Records contained in a dataset:
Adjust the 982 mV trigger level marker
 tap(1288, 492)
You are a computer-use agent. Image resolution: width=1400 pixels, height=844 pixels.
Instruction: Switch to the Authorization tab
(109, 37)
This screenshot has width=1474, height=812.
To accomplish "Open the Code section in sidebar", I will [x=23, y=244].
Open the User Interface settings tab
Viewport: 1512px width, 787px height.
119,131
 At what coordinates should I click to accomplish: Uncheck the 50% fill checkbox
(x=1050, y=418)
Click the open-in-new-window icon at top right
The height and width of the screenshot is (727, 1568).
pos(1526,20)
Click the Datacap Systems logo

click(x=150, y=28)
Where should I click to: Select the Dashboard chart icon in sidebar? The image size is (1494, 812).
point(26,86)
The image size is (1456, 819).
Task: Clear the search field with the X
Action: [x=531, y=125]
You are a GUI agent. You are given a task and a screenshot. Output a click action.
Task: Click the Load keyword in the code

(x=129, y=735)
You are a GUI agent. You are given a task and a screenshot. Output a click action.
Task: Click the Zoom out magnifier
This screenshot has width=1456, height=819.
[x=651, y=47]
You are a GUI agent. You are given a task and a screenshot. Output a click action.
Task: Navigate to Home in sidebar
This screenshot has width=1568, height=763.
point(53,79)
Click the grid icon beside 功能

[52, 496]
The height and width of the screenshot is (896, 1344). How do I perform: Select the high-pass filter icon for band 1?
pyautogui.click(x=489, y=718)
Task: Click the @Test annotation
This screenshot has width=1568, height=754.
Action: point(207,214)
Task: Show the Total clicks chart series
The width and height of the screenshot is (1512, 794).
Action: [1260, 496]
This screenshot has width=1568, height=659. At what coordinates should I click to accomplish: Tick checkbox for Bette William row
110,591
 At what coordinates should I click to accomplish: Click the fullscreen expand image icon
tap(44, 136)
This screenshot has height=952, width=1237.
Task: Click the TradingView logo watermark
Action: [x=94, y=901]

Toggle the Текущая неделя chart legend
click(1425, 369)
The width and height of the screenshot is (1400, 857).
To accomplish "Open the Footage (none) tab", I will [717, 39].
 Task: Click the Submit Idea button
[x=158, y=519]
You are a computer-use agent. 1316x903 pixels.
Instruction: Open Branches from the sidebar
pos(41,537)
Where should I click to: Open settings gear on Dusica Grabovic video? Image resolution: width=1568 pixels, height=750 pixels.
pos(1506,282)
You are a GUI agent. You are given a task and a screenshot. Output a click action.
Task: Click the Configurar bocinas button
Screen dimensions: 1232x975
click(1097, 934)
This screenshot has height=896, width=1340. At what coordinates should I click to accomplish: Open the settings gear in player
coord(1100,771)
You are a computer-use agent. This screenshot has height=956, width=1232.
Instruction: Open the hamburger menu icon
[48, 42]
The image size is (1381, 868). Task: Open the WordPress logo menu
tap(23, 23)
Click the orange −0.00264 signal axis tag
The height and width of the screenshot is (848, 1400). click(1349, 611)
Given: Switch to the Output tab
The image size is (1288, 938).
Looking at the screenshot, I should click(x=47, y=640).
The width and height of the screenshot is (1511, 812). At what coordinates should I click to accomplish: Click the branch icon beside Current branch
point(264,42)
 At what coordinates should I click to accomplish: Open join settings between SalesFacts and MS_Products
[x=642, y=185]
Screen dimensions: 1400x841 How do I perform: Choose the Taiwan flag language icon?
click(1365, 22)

= What you are asked to do =
Send back all of the entries exactly, with nothing missing.

= Written response =
Adjust the 982 mV trigger level marker
 tap(1288, 492)
You are a computer-use agent. Image resolution: width=1400 pixels, height=844 pixels.
Instruction: Switch to the Authorization tab
(109, 37)
This screenshot has width=1474, height=812.
To accomplish "Open the Code section in sidebar", I will [x=23, y=244].
Open the User Interface settings tab
Viewport: 1512px width, 787px height.
119,131
 At what coordinates should I click to accomplish: Uncheck the 50% fill checkbox
(x=1050, y=418)
Click the open-in-new-window icon at top right
The height and width of the screenshot is (727, 1568).
pos(1526,20)
Click the Datacap Systems logo

click(x=150, y=28)
Where should I click to: Select the Dashboard chart icon in sidebar? The image size is (1494, 812).
point(26,86)
The image size is (1456, 819).
Task: Clear the search field with the X
Action: [x=531, y=125]
You are a GUI agent. You are given a task and a screenshot. Output a click action.
Task: Click the Load keyword in the code

(x=129, y=735)
You are a GUI agent. You are given a task and a screenshot. Output a click action.
Task: Click the Zoom out magnifier
This screenshot has width=1456, height=819.
[x=651, y=47]
You are a GUI agent. You are given a task and a screenshot. Output a click action.
Task: Navigate to Home in sidebar
This screenshot has width=1568, height=763.
point(53,79)
Click the grid icon beside 功能

[52, 496]
The height and width of the screenshot is (896, 1344). How do I perform: Select the high-pass filter icon for band 1?
pyautogui.click(x=489, y=718)
Task: Click the @Test annotation
This screenshot has width=1568, height=754.
Action: point(207,214)
Task: Show the Total clicks chart series
The width and height of the screenshot is (1512, 794).
Action: [1260, 496]
This screenshot has width=1568, height=659. At what coordinates should I click to accomplish: Tick checkbox for Bette William row
110,591
 At what coordinates should I click to accomplish: Click the fullscreen expand image icon
tap(44, 136)
This screenshot has height=952, width=1237.
Task: Click the TradingView logo watermark
Action: [x=94, y=901]

Toggle the Текущая неделя chart legend
click(1425, 369)
The width and height of the screenshot is (1400, 857).
To accomplish "Open the Footage (none) tab", I will [717, 39].
 Task: Click the Submit Idea button
[x=158, y=519]
You are a computer-use agent. 1316x903 pixels.
Instruction: Open Branches from the sidebar
pos(41,537)
Where should I click to: Open settings gear on Dusica Grabovic video? Image resolution: width=1568 pixels, height=750 pixels.
pos(1506,282)
You are a GUI agent. You are given a task and a screenshot. Output a click action.
Task: Click the Configurar bocinas button
Screen dimensions: 1232x975
click(1097, 934)
This screenshot has height=896, width=1340. At what coordinates should I click to accomplish: Open the settings gear in player
coord(1100,771)
You are a computer-use agent. This screenshot has height=956, width=1232.
Instruction: Open the hamburger menu icon
[48, 42]
The image size is (1381, 868). Task: Open the WordPress logo menu
tap(23, 23)
Click the orange −0.00264 signal axis tag
The height and width of the screenshot is (848, 1400). click(1349, 611)
Given: Switch to the Output tab
The image size is (1288, 938).
Looking at the screenshot, I should click(x=47, y=640).
The width and height of the screenshot is (1511, 812). At what coordinates should I click to accomplish: Click the branch icon beside Current branch
point(264,42)
 At what coordinates should I click to accomplish: Open join settings between SalesFacts and MS_Products
[x=642, y=185]
Screen dimensions: 1400x841 How do I perform: Choose the Taiwan flag language icon?
click(1365, 22)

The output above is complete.